━━━━━ Given data ━━━━━

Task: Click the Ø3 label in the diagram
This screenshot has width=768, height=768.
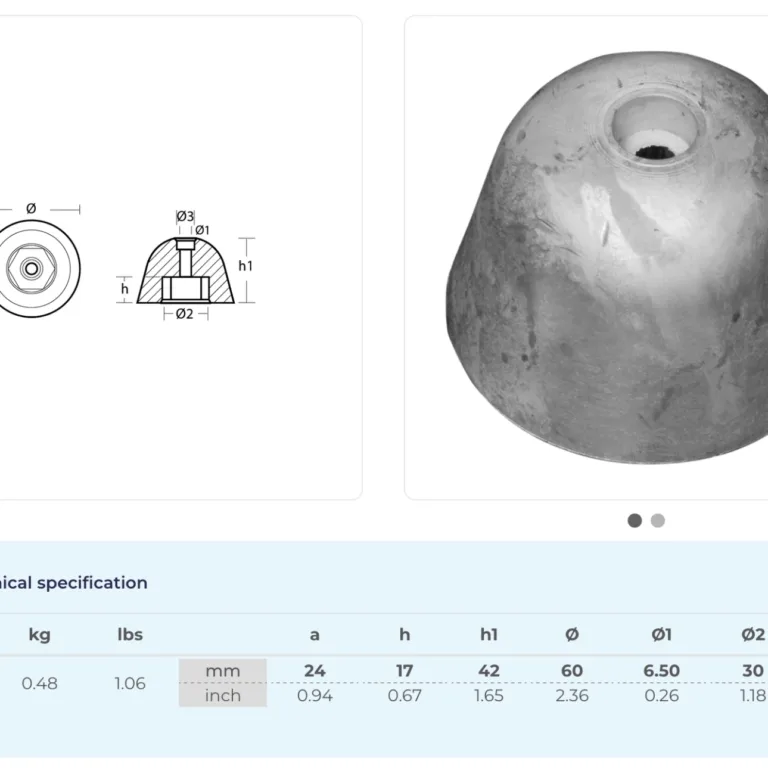Action: (185, 216)
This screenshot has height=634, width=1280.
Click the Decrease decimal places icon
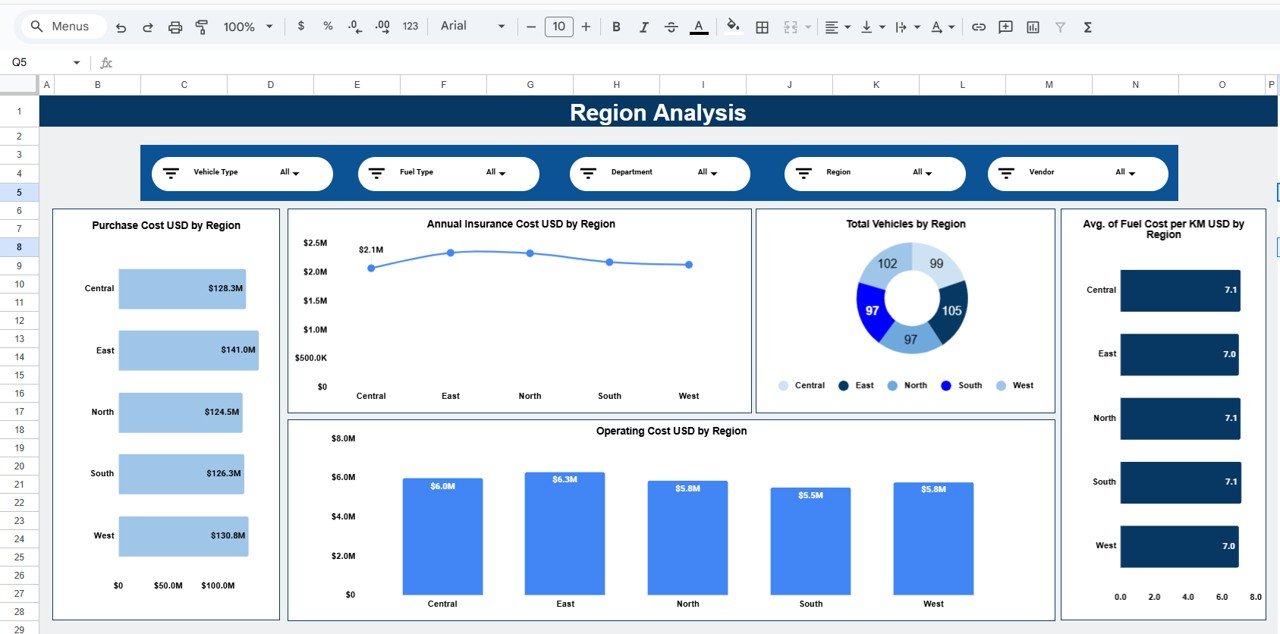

━━━━━

Goal of the exercise. Write out every line of the listing above, from the line containing "This screenshot has height=634, width=1280." down through the end of the listing, without changing anything. Leave the pictures out.

Response to the exercise.
This screenshot has height=634, width=1280.
Click the Decrease decimal places icon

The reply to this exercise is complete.